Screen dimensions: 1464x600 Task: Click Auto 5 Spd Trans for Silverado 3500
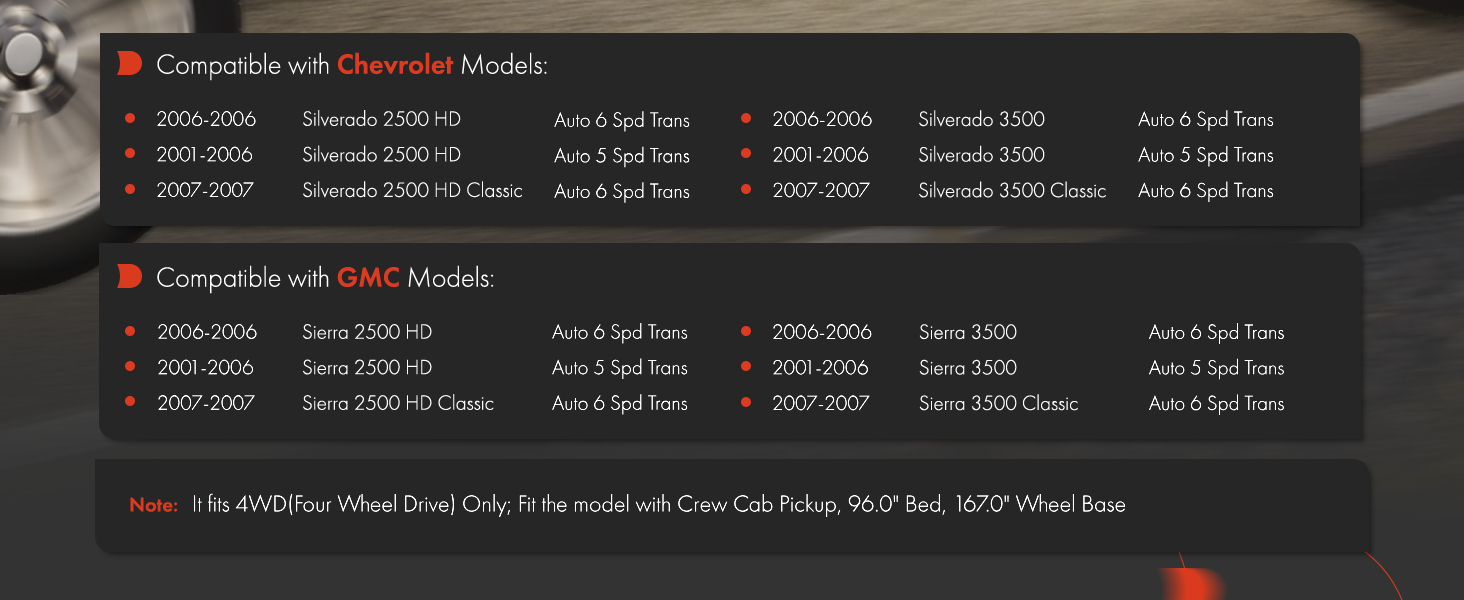tap(1206, 155)

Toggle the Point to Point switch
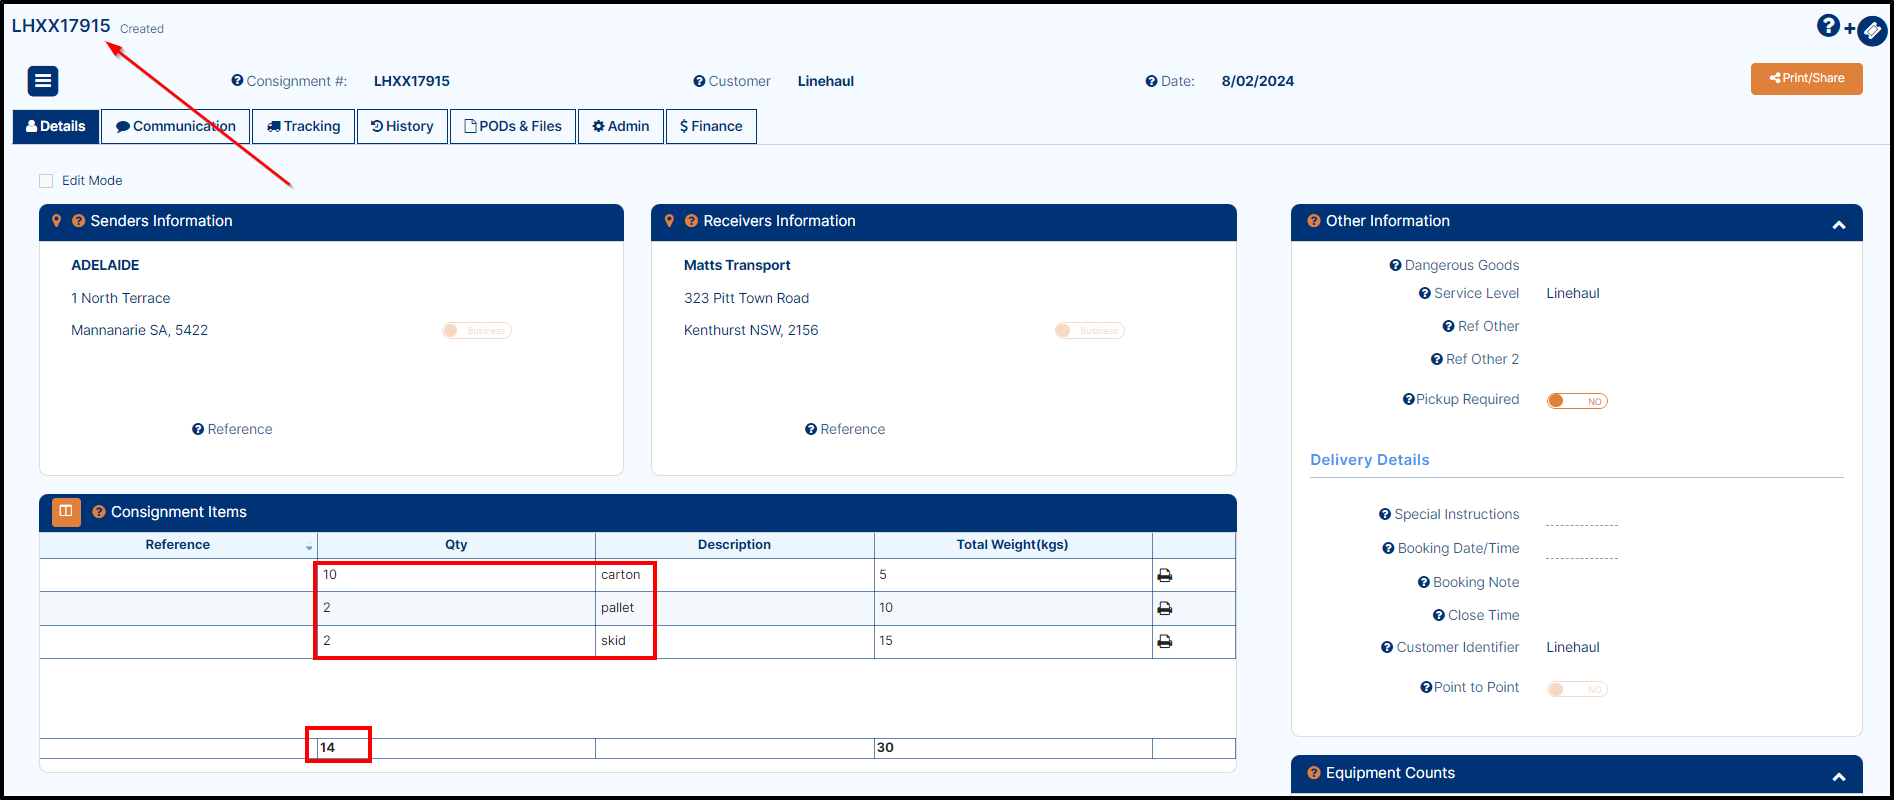(x=1576, y=689)
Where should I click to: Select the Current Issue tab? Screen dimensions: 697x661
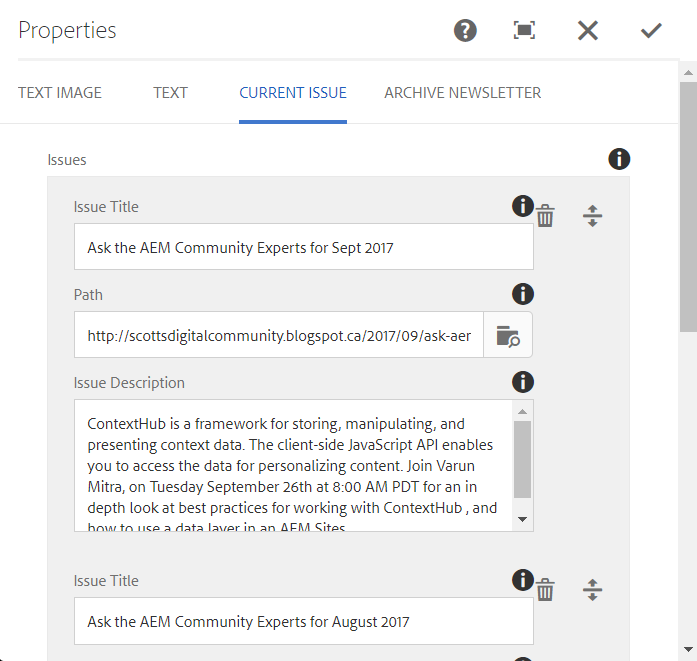[293, 93]
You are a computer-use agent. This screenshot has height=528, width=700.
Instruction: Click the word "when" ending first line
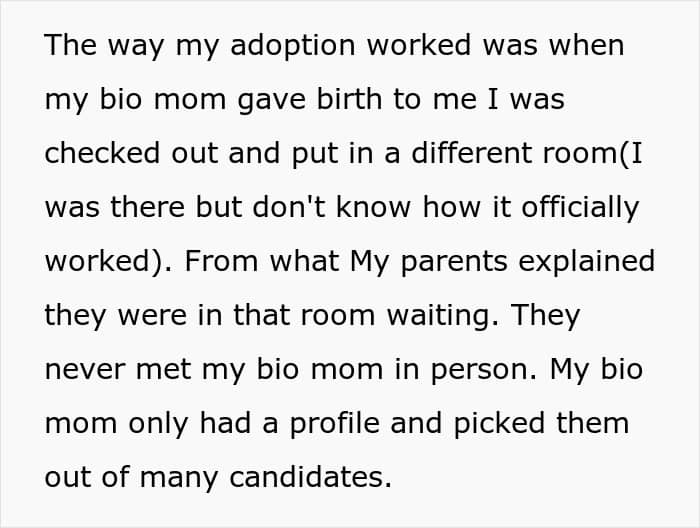586,45
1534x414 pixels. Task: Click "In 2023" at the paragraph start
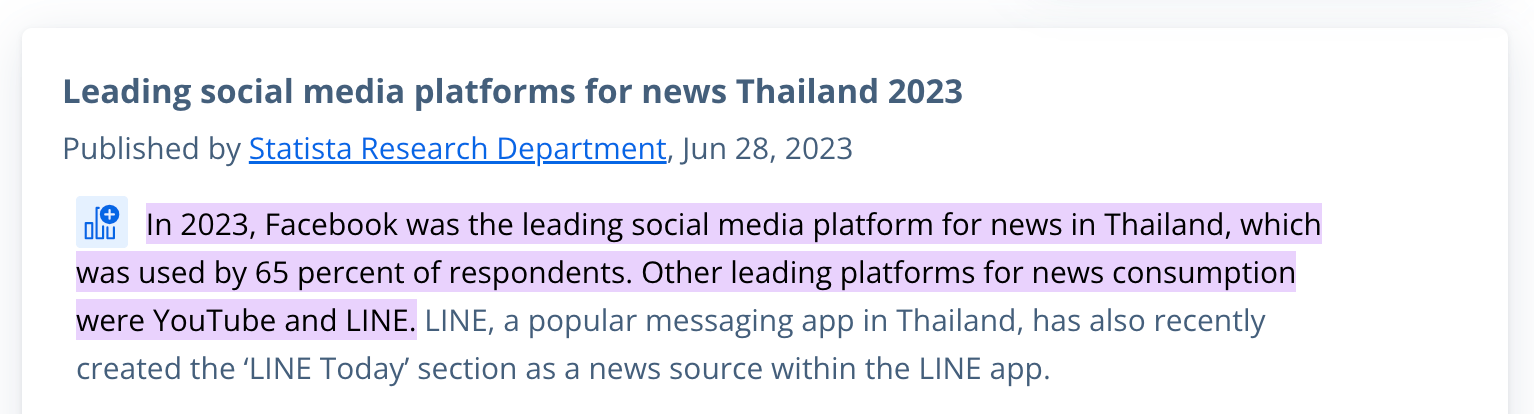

> **Requirement**: Would you reproduce the listing above in full and exactly, without its pictures?

> **Response to the task**:
Screen dimensions: 1464x600 Task: Click Auto 5 Spd Trans for Silverado 3500
tap(1206, 155)

Toggle the Point to Point switch
(x=1576, y=689)
Where should I click to: Select the Current Issue tab? Screen dimensions: 697x661
[293, 93]
You are a computer-use agent. This screenshot has height=528, width=700.
Instruction: Click the word "when" ending first line
586,45
1534x414 pixels. Task: Click "In 2023" at the paragraph start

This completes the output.